[[ DATA SECTION open ]]

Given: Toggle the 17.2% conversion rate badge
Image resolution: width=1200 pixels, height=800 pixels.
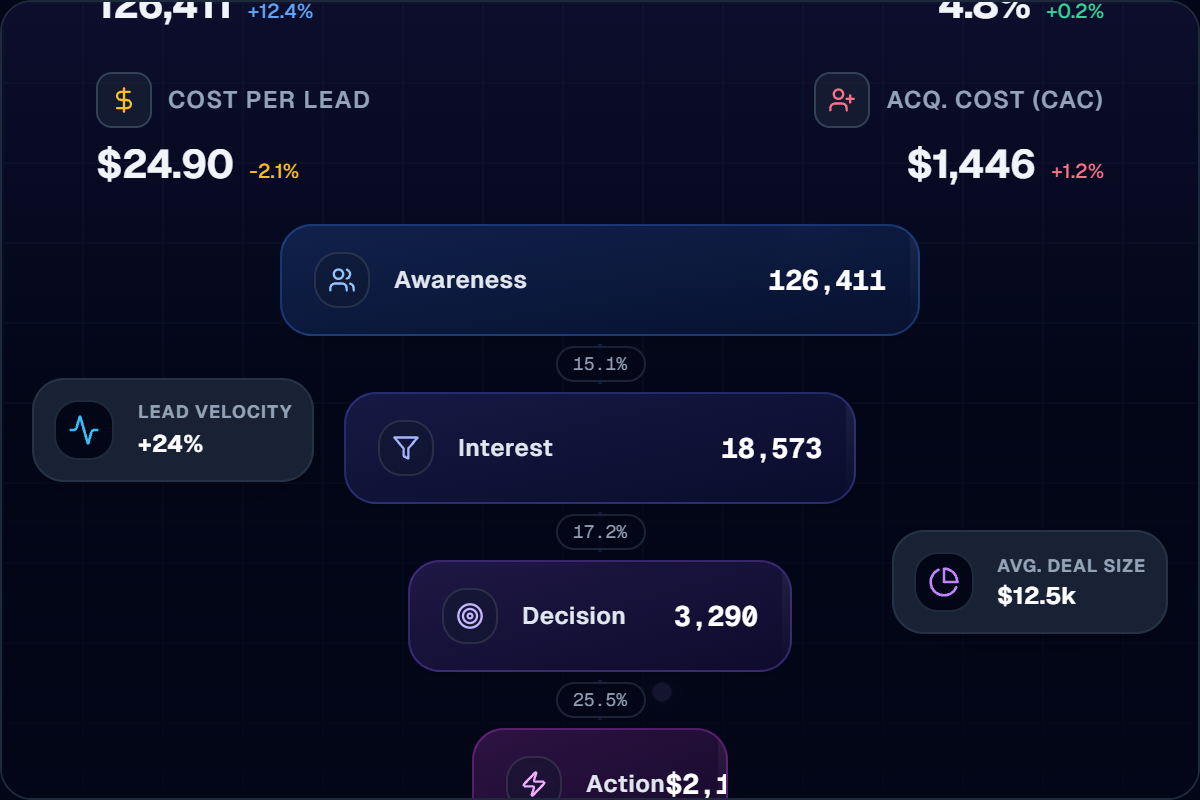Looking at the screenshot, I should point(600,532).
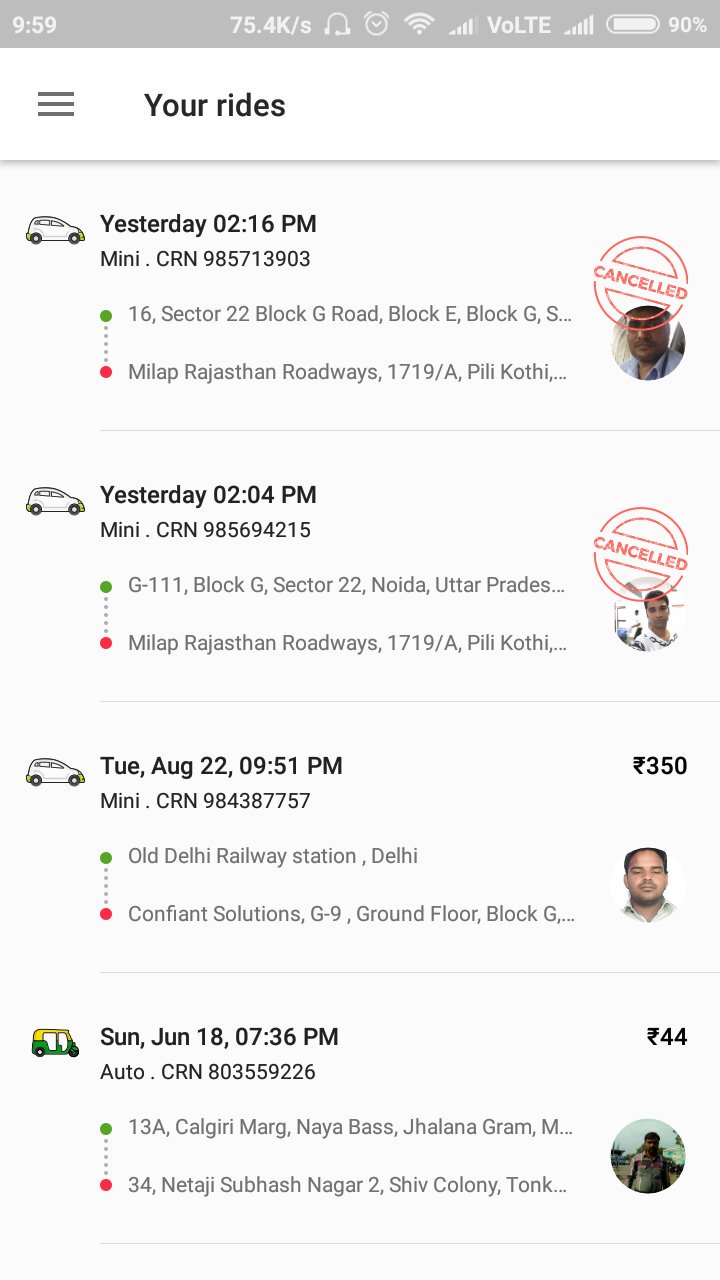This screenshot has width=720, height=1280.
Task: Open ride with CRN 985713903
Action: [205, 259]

[[ DATA SECTION closed ]]

From the first line of the material to the last, retype everything exactly except the images.

**REPLY:**
Given: Toggle the 17.2% conversion rate badge
Image resolution: width=1200 pixels, height=800 pixels.
Looking at the screenshot, I should point(600,532).
This screenshot has width=720, height=1280.
Task: Open ride with CRN 985713903
Action: [205, 259]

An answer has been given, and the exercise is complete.